The global biosimilars market has been forecast to increase at a compound annual growth rate (CAGR) of 5.6% over the next five years, rising from $128 billion in 2012, to generate sales of over $168 billion by 2017.
Biosimilars also known as follow-on biologics are biologic medical products whose active drug substance is made by a living organism or derived from a living organism by means of recombinant DNA or controlled gene expression methods.
Biosimilars or follow-on biologics are terms used to describe officially approved subsequent versions of innovator biopharmaceutical products made by a different sponsor following patent and exclusivity expiry on the innovator product.
Biosimilars have stated their intention of being here to stay, as recent events show an increasing trend in efforts by companies to enter and/or enhance their position in the biosimilars industry. Indeed, biosimilars are becoming crucial features of governments' plans to reduce healthcare expenditures and increase foreign investment.
Various factors, including financial austerity measures due to increasing budget deficits and debt, slowed economic growth in countries such as the US, an increasing aging population and an associated increase in the demand for healthcare in other countries like Japan, are some of the key drivers of initiatives to encourage biosimilars.
Although biosimilars will deliver some healthcare cost savings, the discount percentages earlier expected have been significantly reduced. Biosimilars are expected to be marketed at between 70% and 80% of the cost of the branded biologic, thereby delivering only a 20%-30% reduction in cost.

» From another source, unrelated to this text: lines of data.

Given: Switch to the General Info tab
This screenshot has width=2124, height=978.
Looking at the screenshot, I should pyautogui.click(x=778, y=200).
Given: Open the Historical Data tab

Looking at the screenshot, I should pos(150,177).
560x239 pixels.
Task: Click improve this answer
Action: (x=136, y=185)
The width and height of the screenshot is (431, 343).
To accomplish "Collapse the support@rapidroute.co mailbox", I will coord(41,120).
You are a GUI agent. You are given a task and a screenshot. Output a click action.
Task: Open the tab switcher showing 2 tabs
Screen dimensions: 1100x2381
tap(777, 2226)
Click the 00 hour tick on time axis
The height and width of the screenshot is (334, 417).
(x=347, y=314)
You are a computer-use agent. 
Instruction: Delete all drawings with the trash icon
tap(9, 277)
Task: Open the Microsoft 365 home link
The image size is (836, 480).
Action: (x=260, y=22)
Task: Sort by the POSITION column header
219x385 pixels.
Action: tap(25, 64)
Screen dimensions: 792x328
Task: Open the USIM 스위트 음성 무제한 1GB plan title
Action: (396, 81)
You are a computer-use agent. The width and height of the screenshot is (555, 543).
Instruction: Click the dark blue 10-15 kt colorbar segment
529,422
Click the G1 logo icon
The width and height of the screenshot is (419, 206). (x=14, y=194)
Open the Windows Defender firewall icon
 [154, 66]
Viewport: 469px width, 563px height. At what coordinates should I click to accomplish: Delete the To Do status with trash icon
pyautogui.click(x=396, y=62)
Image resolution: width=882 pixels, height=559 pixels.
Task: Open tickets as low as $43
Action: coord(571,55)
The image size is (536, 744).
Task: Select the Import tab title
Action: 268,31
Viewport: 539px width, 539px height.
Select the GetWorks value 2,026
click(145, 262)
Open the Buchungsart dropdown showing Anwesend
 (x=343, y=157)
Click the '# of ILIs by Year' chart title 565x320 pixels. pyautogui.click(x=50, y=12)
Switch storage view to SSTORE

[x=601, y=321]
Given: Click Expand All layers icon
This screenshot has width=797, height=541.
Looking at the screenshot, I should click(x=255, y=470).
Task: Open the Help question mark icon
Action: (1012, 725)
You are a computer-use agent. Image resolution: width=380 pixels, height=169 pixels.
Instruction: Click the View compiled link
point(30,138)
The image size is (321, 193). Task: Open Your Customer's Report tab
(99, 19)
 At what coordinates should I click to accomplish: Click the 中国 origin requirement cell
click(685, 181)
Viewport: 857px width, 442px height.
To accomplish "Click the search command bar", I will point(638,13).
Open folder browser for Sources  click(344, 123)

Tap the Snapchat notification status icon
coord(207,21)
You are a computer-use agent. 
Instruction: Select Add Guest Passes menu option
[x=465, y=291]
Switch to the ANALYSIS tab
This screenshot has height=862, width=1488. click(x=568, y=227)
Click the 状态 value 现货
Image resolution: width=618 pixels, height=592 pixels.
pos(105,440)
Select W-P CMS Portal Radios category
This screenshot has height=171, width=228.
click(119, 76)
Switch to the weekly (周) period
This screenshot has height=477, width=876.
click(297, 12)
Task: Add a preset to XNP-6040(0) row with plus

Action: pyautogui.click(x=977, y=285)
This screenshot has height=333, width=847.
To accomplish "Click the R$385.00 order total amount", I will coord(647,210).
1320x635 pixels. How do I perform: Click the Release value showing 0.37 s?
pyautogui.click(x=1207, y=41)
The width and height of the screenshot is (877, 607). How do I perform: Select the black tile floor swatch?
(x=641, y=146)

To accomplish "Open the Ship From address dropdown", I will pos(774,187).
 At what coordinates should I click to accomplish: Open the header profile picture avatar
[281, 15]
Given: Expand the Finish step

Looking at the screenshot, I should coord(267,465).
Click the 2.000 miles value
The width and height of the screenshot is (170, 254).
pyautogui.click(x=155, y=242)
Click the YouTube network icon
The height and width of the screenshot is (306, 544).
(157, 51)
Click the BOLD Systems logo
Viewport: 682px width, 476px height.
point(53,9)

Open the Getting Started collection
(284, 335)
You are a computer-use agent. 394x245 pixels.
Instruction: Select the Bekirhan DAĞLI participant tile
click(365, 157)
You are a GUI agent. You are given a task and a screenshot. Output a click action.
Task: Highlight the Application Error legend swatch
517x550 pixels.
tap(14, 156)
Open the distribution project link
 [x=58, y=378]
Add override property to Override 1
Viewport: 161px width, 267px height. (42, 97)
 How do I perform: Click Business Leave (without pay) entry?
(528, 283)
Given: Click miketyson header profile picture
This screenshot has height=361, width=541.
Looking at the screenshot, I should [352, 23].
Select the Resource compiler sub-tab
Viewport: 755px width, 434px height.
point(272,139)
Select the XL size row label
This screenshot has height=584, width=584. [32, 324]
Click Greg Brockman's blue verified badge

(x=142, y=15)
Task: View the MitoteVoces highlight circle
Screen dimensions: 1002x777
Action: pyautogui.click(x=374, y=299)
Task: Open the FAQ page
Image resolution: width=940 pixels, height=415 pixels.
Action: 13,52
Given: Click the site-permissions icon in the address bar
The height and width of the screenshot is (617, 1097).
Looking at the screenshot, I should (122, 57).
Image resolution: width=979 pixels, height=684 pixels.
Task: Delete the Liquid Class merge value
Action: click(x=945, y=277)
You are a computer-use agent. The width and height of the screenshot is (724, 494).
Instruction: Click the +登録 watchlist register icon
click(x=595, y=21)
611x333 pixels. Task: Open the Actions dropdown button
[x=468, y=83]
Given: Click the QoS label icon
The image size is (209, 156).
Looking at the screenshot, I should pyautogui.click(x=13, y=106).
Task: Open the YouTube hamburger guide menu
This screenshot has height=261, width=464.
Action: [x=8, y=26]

For instance, Celltrion's recently approved Remsima - a biosimilar to Merck's Remicade (infliximab) - is expected to sell for 70% the price of Remicade in South Korea. This is in sharp contrast to generic small-molecule drugs, some of which sell for up to only 10% of the price of the innovator drug.
The biosimilars market is not for the faint-hearted, as various challenges are currently facing the development and commercialisation of biosimilars.
One of these is the uncertainty regarding the regulatory and legislative structures available for the review, regulation, and substitution of biosimilars in certain markets, particularly the US. Furthermore, the development of biosimilars involves greater investment than is required for the development of chemical-based generics.